Using the data below, copy every line that contains the word "This".

(Stored data entries)
○ ○ ○ ○ ○ ○ ○

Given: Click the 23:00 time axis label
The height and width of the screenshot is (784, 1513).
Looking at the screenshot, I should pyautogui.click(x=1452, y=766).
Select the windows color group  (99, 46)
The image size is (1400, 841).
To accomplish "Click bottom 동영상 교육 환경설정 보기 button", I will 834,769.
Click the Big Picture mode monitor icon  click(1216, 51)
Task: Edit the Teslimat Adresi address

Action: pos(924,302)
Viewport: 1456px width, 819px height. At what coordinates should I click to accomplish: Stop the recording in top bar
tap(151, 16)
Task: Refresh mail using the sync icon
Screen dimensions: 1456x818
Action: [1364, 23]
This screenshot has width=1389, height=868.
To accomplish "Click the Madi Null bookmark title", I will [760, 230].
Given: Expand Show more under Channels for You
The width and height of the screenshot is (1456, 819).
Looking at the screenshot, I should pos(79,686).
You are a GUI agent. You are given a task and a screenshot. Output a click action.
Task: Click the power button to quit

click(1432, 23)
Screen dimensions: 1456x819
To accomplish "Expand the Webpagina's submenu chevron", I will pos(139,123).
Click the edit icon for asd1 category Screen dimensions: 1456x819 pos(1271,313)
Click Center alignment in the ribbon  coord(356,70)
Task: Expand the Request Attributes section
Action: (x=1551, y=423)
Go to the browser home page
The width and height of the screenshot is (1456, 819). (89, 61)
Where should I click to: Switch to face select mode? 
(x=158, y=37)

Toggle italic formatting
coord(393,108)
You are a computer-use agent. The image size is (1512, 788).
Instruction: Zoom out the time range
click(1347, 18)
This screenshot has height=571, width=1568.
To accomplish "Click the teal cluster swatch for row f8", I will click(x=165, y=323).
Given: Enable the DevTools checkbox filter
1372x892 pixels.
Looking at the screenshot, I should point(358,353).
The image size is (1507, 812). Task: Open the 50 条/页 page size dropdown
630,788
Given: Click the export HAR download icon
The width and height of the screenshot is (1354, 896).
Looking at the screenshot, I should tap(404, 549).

○ ○ ○ ○ ○ ○ ○

## [WRITTEN ANSWER]
This screenshot has width=1389, height=868.
This screenshot has height=571, width=1568.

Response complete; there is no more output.